Researchers undertook a study in response to evidence suggesting the COVID-19 pandemic is disrupting medication adherence and other health behaviors. The objective was to determine the pandemic’s effect, if any, on ocular hypotensive medication adherence and to identify the factors associated with those changes. The results were published in October 2021 in the journal Ophthalmology.
The cohort study drew 79 primary open-angle glaucoma patients with an average age of 71 years from a preexisting longitudinal National Institutes of Health–funded study. Included patients used prescription ocular hypotensive medication and had an adherence record covering the full 300-day study period, which began October 16, 2019, and ended August 10, 2020. The investigation was designed as a controlled interrupted time series, with the interruption on March 13, 2020 — the day the national emergency was declared in the United States.

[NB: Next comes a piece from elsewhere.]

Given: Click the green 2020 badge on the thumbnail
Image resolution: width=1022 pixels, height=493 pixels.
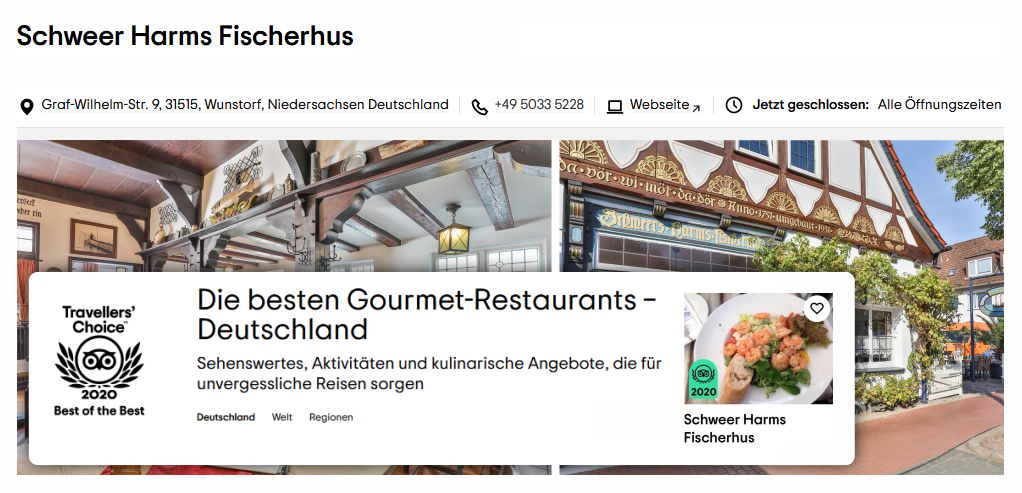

Researchers implemented a segmented regression analysis to derive adherence slopes before and after the interruption and compared them using the Davies test to express as a percentage the number of taken doses divided by doses prescribed. They also evaluated the change in adherence considering clinical, psychosocial, and demographic factors. The analysis revealed a breakpoint 28 days following the pandemic’s declaration, after which adherence rates went from 0.006% per day to -0.04% per day.
Researchers concluded that ocular hypotensive medication adherence dropped during the COVID-19 pandemic. They noted a significant positive association with patient resilience — defined as the process of positive adaptation to adversity — as measured on the Connor-Davidson scale. The adherence decline “was significantly worse in Black patients (median, IQR: 80.6%, 36.2%) compared with White patients (median, IQR: 97.2%, 8.7%),” the authors reported. They hypothesized that one of the pandemic’s side effects may be increases in vision loss well after the virus has been eradicated.